▸ **Actions to take**
(1) Write out the passage of the article on AI tokens from "Huang brought this" to "of compensation packages.", inclusive.
(2) List the bulleted summary points at the top of the article on AI tokens.

▸ **Text block**
============================================================
Nvidia CEO Jensen Huang.  JOSH EDELSON / AFP via Getty Images
  • Nvidia CEO Jensen Huang can't stop talking about tokens at the GTC conference.
  • Tokens determine how AI work is measured and priced.
  • AI agents will drive massive token usage, and companies should be happy to pay for them, Huang said.

Nvidia CEO Jensen Huang's remarks at the company's GTC conference had a recurring theme: AI tokens.

In a conversation with analysts on Tuesday, Huang framed future computers as "manufacturing equipment" that will produce tokens. He said that tokens will become a core line item in corporate budgets, like laptops or software subscriptions.

With all this talk about tokens, what exactly are they?

Tokens are units of text — a word or a part of a word — that determine how AI work is measured and priced. A short word could be a single token, while longer words can be split into several. A rule of thumb is that one token is about four characters.

Large language models like OpenAI's ChatGPT or Anthropic's Claude track how many tokens are processed when a user inputs text, and how many are generated in response — and AI giants bill companies accordingly. The more text you work with, the more tokens it takes for AI models to process. Unlike existing software costs, which are billed as subscriptions or flat fees, AI is priced by usage.

In the future, as the technology becomes even more central to work, Huang said engineers may receive "token budgets" to help them become more productive. During his keynote on Monday, he even floated the idea of offering Nvidia engineers tokens worth half their annual salary to attract talent.

Huang brought this idea up again on Tuesday. He said the costs will be worth it — especially for highly paid engineers, who can deliver big productivity gains with the help of agents, or autonomous apps that can conduct various tasks.

In a pitch for Nvidia, Huang added that more powerful and energy-efficient hardware can generate tokens more cheaply over time.

"If I added to them $100 a day of inference cost — token cost — I'd be more than happy to do it," Huang said of paying for tokens on top of engineering salaries — especially during intense periods. "If I added even $1,000 on crunch time, more than happy to do it."

Huang isn't alone. The concept is starting to percolate across the tech industry, with engineers asking about compute during interviews and executives considering it as part of compensation packages.

The rise of agentic AI could dramatically increase token usage, Huang said, because they'll run without human oversight.

"Right now, as we speak, all of our laptops are kind of sitting idle," he said Tuesday. "But in the future, the computer is going to be running 24/7 and creating tokens because your agents are off doing work."
============================================================
▸ **Items listed in a dataset**

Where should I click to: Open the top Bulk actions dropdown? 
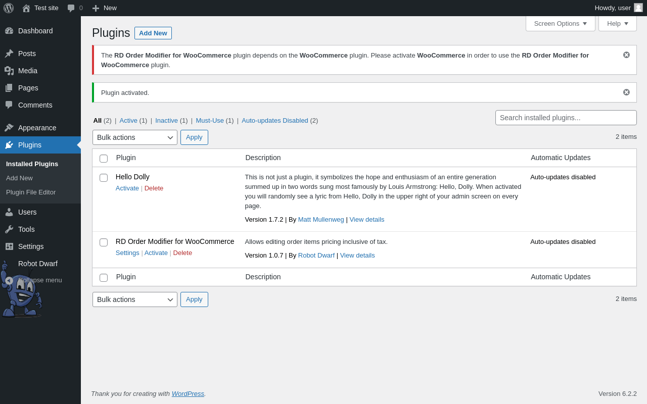pos(135,137)
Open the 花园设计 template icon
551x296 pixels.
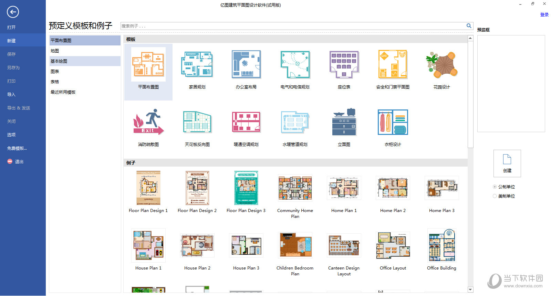(x=441, y=65)
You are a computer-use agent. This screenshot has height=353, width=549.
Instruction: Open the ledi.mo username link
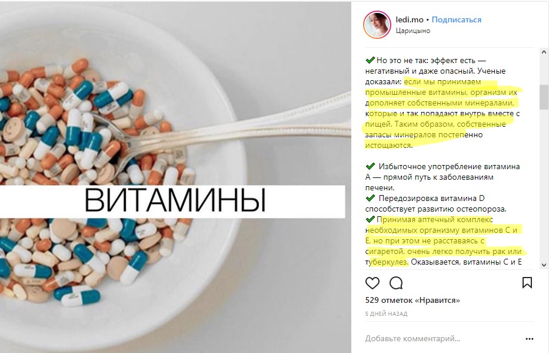pos(410,19)
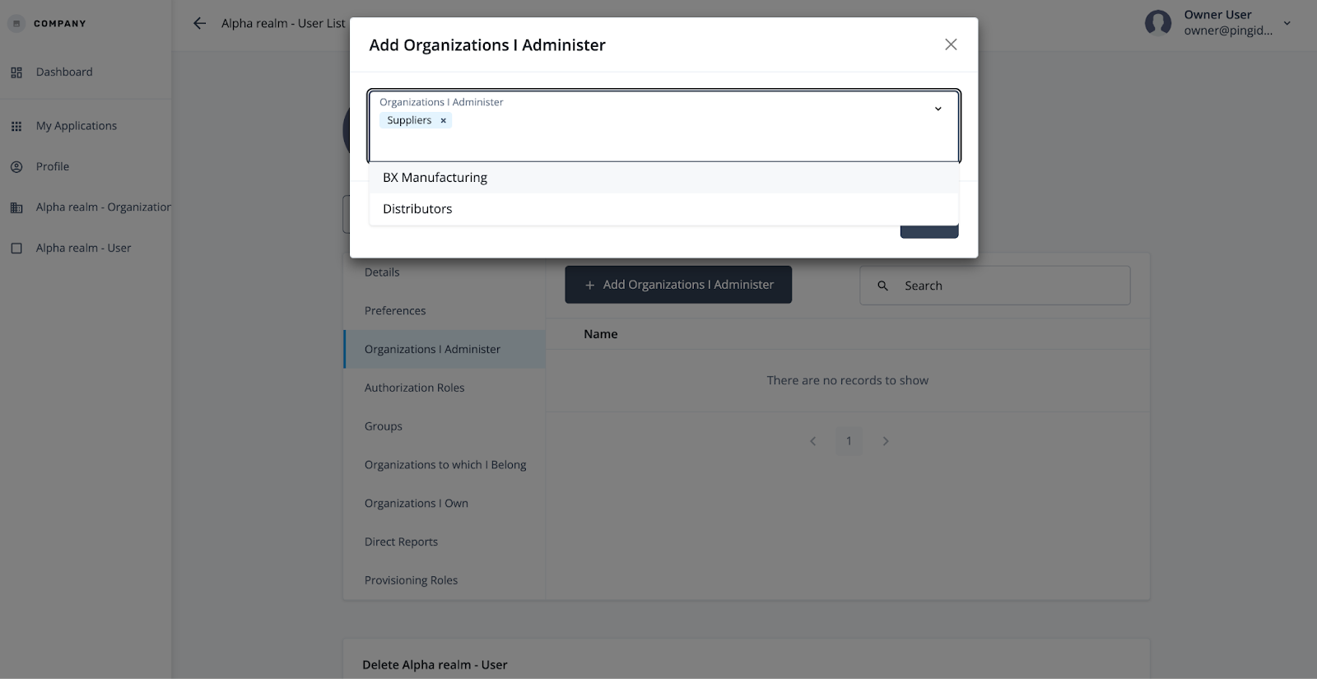1317x679 pixels.
Task: Close the Add Organizations I Administer dialog
Action: [951, 44]
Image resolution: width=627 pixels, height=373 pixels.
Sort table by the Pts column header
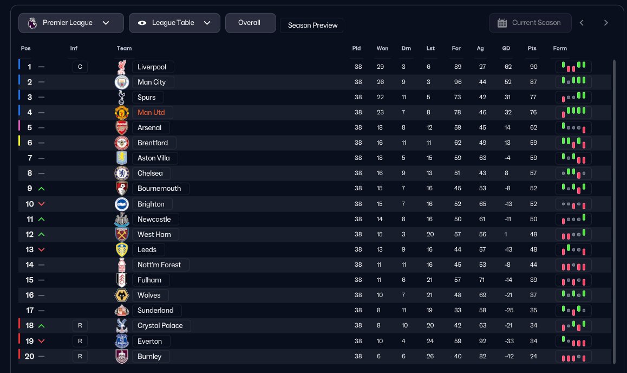(532, 48)
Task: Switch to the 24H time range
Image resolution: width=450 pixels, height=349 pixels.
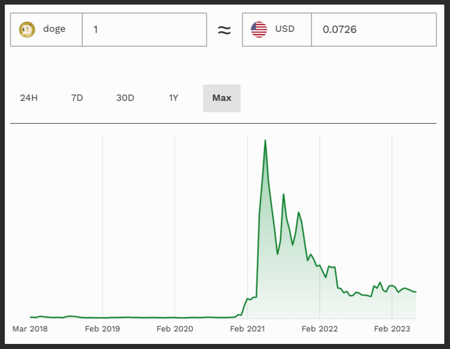Action: (x=28, y=98)
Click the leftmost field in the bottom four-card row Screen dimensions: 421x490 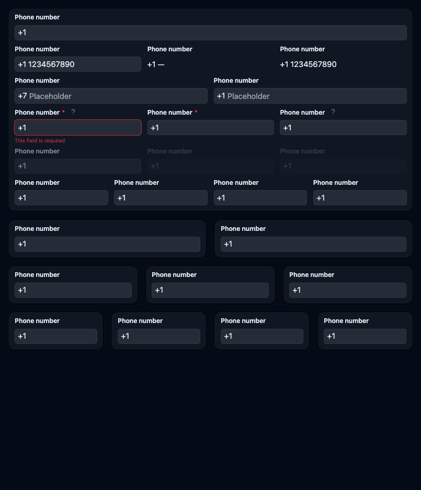[x=56, y=336]
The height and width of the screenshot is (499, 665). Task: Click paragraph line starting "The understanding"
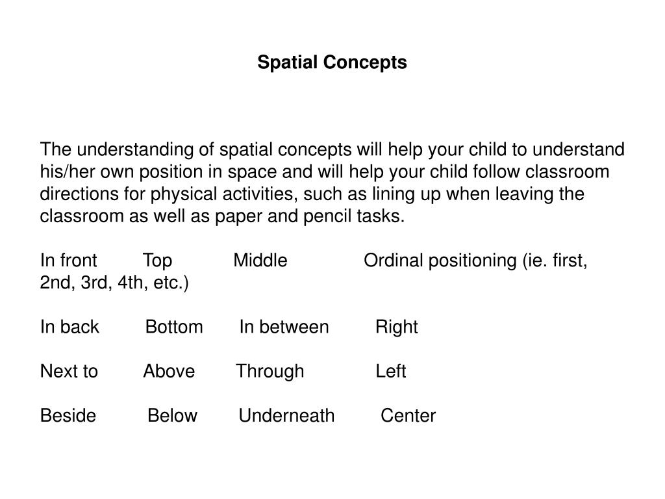click(x=332, y=150)

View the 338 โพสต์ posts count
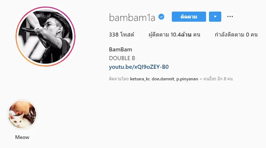(x=122, y=35)
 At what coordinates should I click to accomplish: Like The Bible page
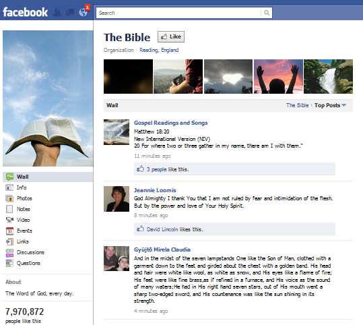point(171,37)
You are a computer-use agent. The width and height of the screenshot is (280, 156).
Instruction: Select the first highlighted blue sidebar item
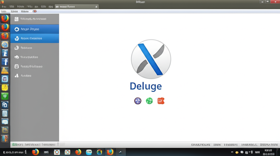coord(34,29)
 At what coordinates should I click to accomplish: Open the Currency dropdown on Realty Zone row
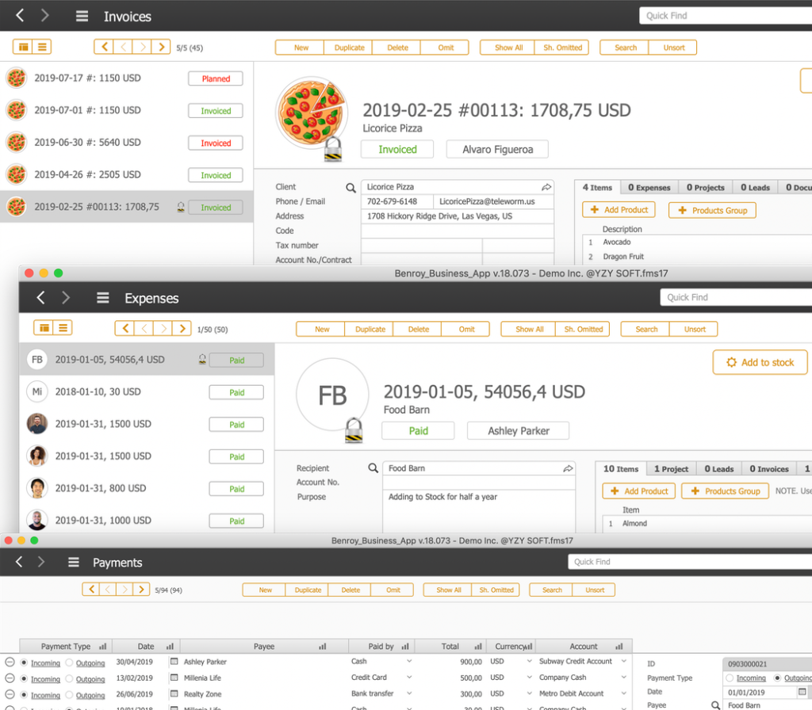529,695
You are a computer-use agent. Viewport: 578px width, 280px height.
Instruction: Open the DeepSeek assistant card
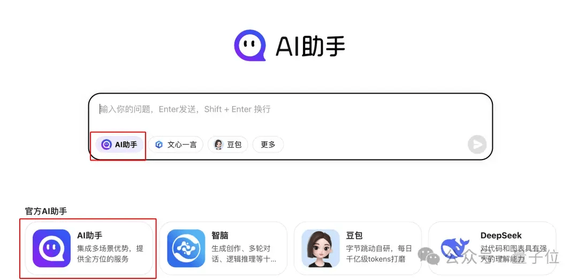click(492, 248)
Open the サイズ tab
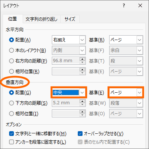This screenshot has width=149, height=149. 70,19
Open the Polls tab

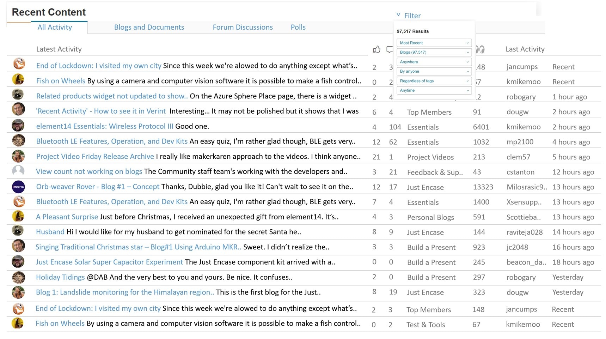298,27
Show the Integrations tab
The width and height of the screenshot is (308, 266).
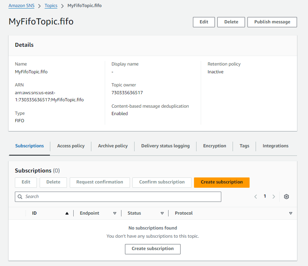[275, 146]

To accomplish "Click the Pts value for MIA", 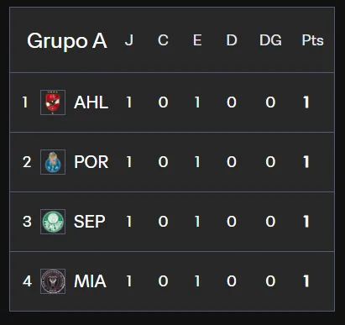I will pyautogui.click(x=306, y=281).
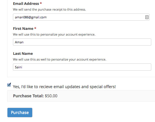The width and height of the screenshot is (155, 122).
Task: Click the bold Purchase Total label
Action: 28,96
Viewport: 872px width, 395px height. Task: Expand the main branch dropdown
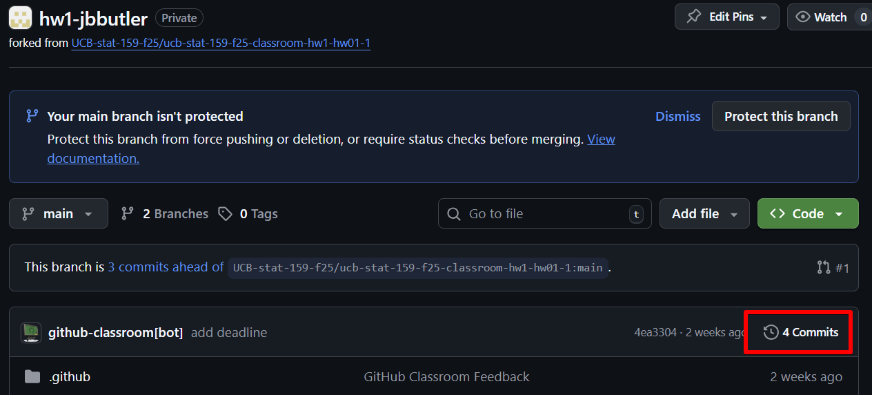59,214
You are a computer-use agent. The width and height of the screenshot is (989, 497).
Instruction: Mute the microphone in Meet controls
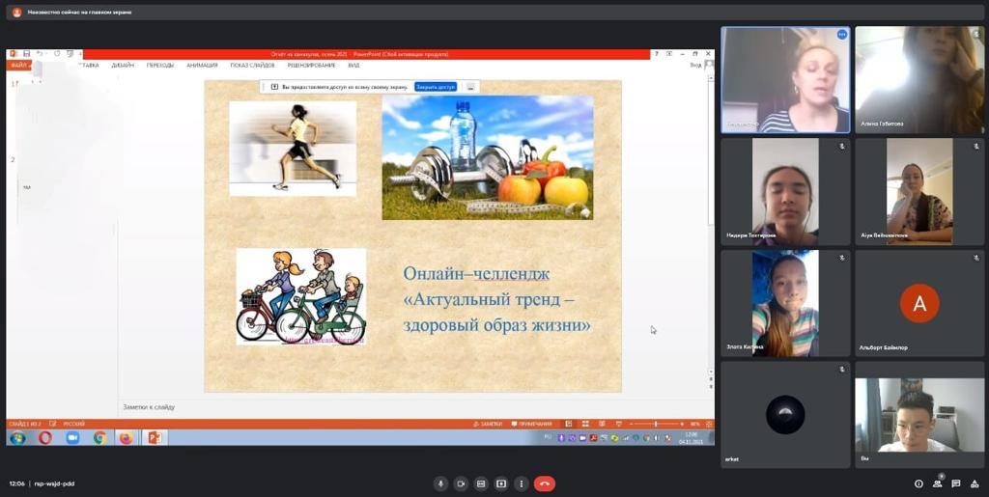[x=440, y=483]
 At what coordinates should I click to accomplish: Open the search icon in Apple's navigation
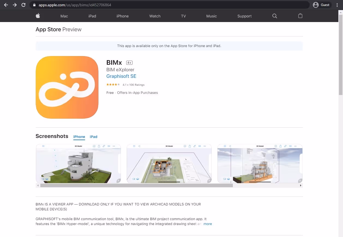point(274,16)
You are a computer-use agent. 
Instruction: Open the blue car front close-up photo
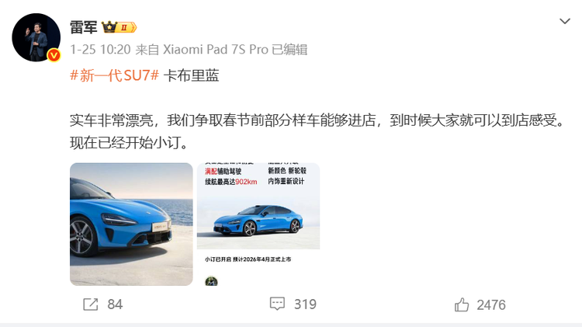(131, 224)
============================================================
▸ **Answers to the exercise**
(1)
Huang brought this idea up again on Tuesday. He said the costs will be worth it — especially for highly paid engineers, who can deliver big productivity gains with the help of agents, or autonomous apps that can conduct various tasks.

In a pitch for Nvidia, Huang added that more powerful and energy-efficient hardware can generate tokens more cheaply over time.

"If I added to them $100 a day of inference cost — token cost — I'd be more than happy to do it," Huang said of paying for tokens on top of engineering salaries — especially during intense periods. "If I added even $1,000 on crunch time, more than happy to do it."

Huang isn't alone. The concept is starting to percolate across the tech industry, with engineers asking about compute during interviews and executives considering it as part of compensation packages.

(2)
- Nvidia CEO Jensen Huang can't stop talking about tokens at the GTC conference.
- Tokens determine how AI work is measured and priced.
- AI agents will drive massive token usage, and companies should be happy to pay for them, Huang said.